From owner-freebsd-arch@FreeBSD.ORG  Wed Jan 14 17:23:46 2004
Return-Path: <owner-freebsd-arch@FreeBSD.ORG>
Delivered-To: freebsd-arch@freebsd.org
Received: from mx1.FreeBSD.org (mx1.freebsd.org [216.136.204.125])
	by hub.freebsd.org (Postfix) with ESMTP
	id 4F4F116A4CF; Wed, 14 Jan 2004 17:23:46 -0800 (PST)
Received: from kientzle.com (h-66-166-149-50.SNVACAID.covad.net
	[66.166.149.50])	by mx1.FreeBSD.org (Postfix) with ESMTP
	id 0383943D70; Wed, 14 Jan 2004 17:23:43 -0800 (PST)
	(envelope-from kientzle@acm.org)
Received: from acm.org ([66.166.149.54])
	by kientzle.com (8.12.9/8.12.9) with ESMTP id i0F1NgkX076018;
	Wed, 14 Jan 2004 17:23:42 -0800 (PST)
	(envelope-from kientzle@acm.org)
Message-ID: <4005EB9D.50506@acm.org>
Date: Wed, 14 Jan 2004 17:23:41 -0800
From: Tim Kientzle <kientzle@acm.org>
User-Agent: Mozilla/5.0 (X11; U; FreeBSD i386; en-US; rv:1.4) Gecko/20031006
X-Accept-Language: en-us, en
MIME-Version: 1.0
To: Tim Robbins <tjr@freebsd.org>
References: <4004D445.7020205@acm.org>
	<20040114234829.GA19067@cat.robbins.dropbear.id.au>
In-Reply-To: <20040114234829.GA19067@cat.robbins.dropbear.id.au>
Content-Type: text/plain; charset=us-ascii; format=flowed
Content-Transfer-Encoding: 7bit
cc: freebsd-arch@freebsd.org
Subject: Re: Request for Comments: libarchive, bsdtar
X-BeenThere: freebsd-arch@freebsd.org
X-Mailman-Version: 2.1.1
Precedence: list
Reply-To: kientzle@acm.org
List-Id: Discussion related to FreeBSD architecture
	<freebsd-arch.freebsd.org>
List-Unsubscribe: <http://lists.freebsd.org/mailman/listinfo/freebsd-arch>,
	<mailto:freebsd-arch-request@freebsd.org?subject=unsubscribe>
List-Archive: <http://lists.freebsd.org/pipermail/freebsd-arch>
List-Post: <mailto:freebsd-arch@freebsd.org>
List-Help: <mailto:freebsd-arch-request@freebsd.org?subject=help>
List-Subscribe: <http://lists.freebsd.org/mailman/listinfo/freebsd-arch>,
	<mailto:freebsd-arch-request@freebsd.org?subject=subscribe>
X-List-Received-Date: Thu, 15 Jan 2004 01:23:46 -0000

Tim Robbins wrote:
> On Tue, Jan 13, 2004 at 09:31:49PM -0800, Tim Kientzle wrote:
> 
>>Request for Comments:  libarchive, bsdtar
>>
>>Add "libarchive" to the tree, prepare to change the system
>>tar command to "bsdtar" once it is sufficiently stable.
> 
> [...]
> 
> Let me start by thanking you for working on replacing GNU utilities with
> higher quality and less restrictively licensed alternatives. I haven't
> had time to read over the code very thoroughly, but I have a few initial
> comments:

Thanks for the feedback.  A lot of people rely on 'tar',
so I want to make sure it's well-tested and does what
people really need before it becomes the default.  When
you do have time to look over the code, please let me
know what you think.

> - Padding gzip'd tar archives (with bsdtar czf) causes gzip to report
>   "trailing garbage" and fail, and in turn this causes GNU tar to fail.

Oddly, GNU tar does successfully and correctly extract the archive,
and then exits with an error code.  There's an easy one-line
patch that fixes this bug in GNU tar, by the way.  ;-)
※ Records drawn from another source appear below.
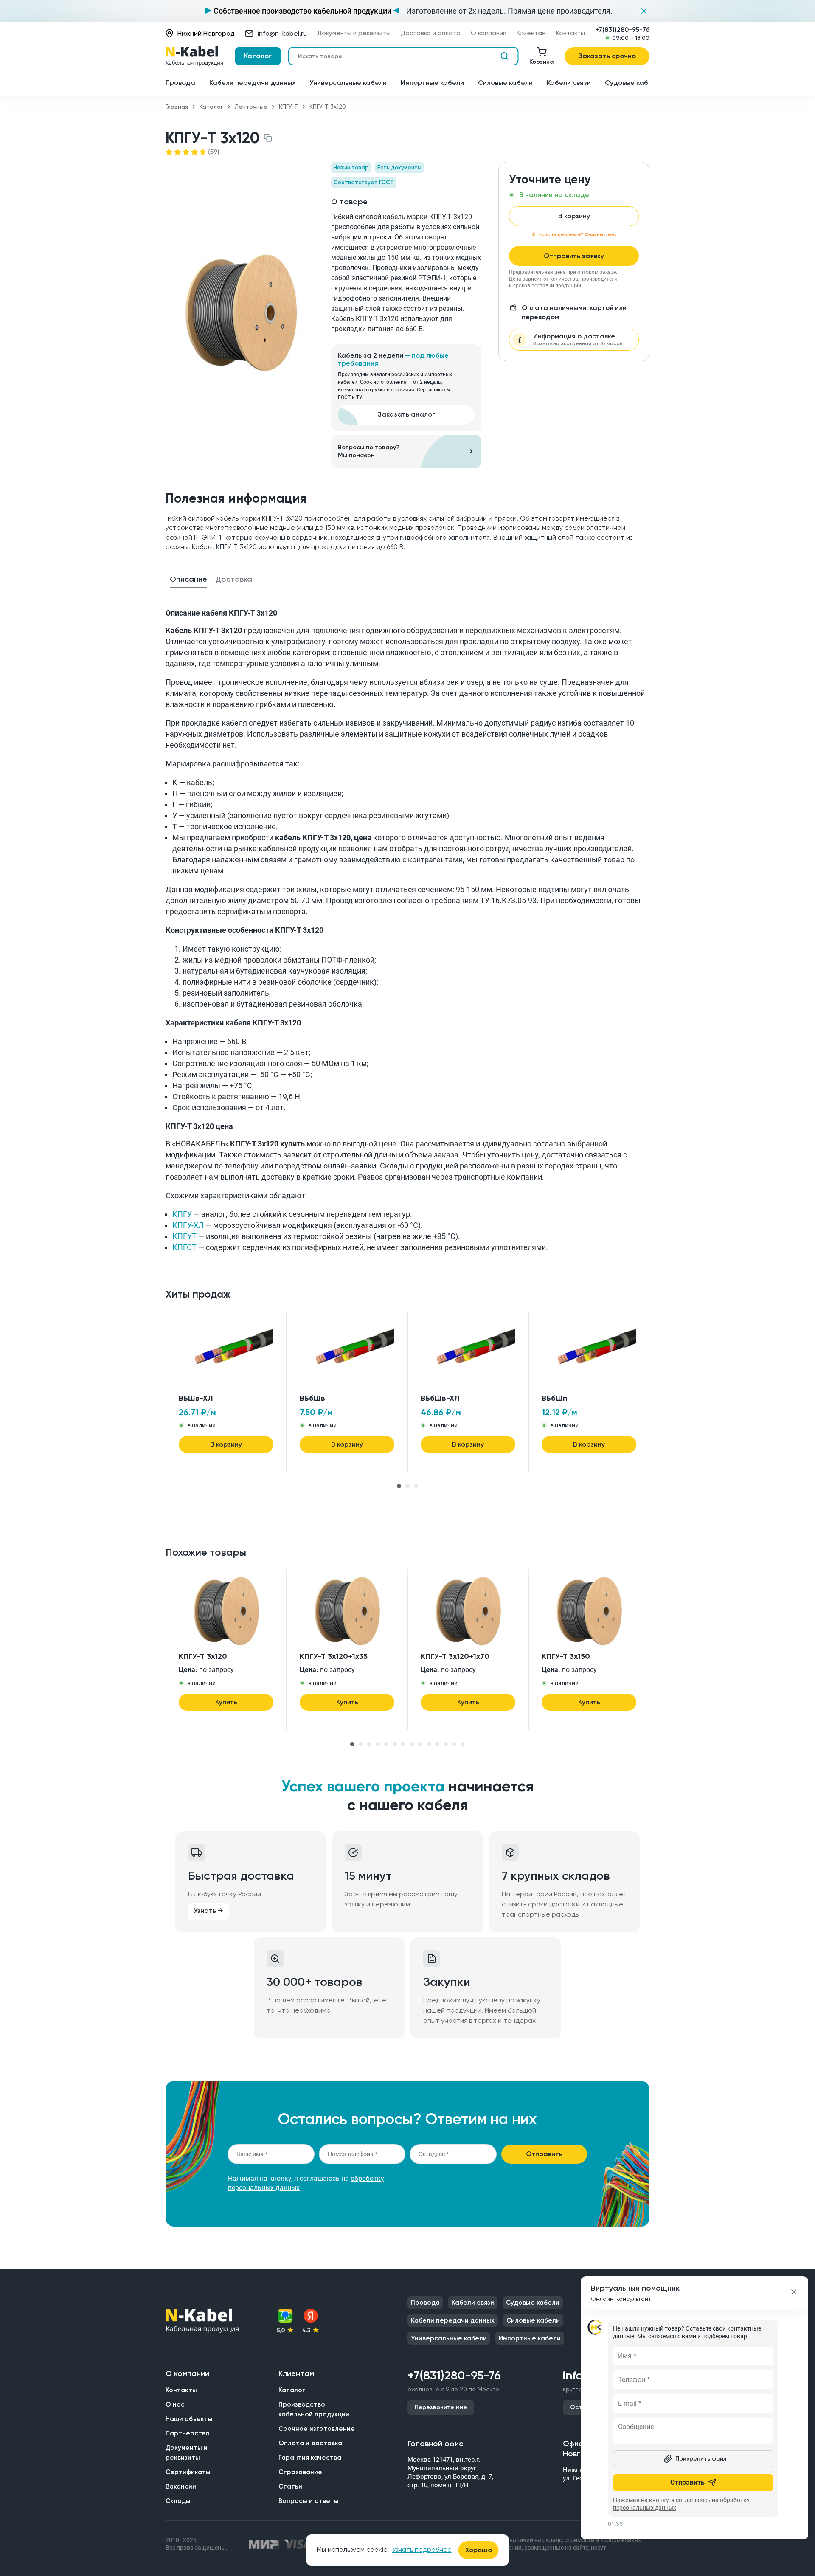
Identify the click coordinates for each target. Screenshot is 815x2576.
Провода (180, 83)
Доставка (234, 579)
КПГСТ (184, 1247)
>   BSD pax (-wzf) and GNU tar (czf) do not pad compressed archives.

The issue here is correct blocking for devices that require it.
(E.g., tape drives, floppies)  libarchive correctly blocks all
output, regardless of whether or not it is compressed.  Neither
GNU tar nor BSD pax gaurantee this.

It goes a bit deeper in the case of libarchive.  By design,
libarchive knows nothing about the archive storage.  This means
there is no simple way for it to vary it's operation depending
on whether it's writing to a file or character device, unlike
monolithic programs such as GNU tar or BSD pax.

I have some ideas about how to change this by generalizing the
blocking calculations within libarchive and providing some
client hooks for finer control over the blocking, but I haven't
decided whether or not it's worth the effort.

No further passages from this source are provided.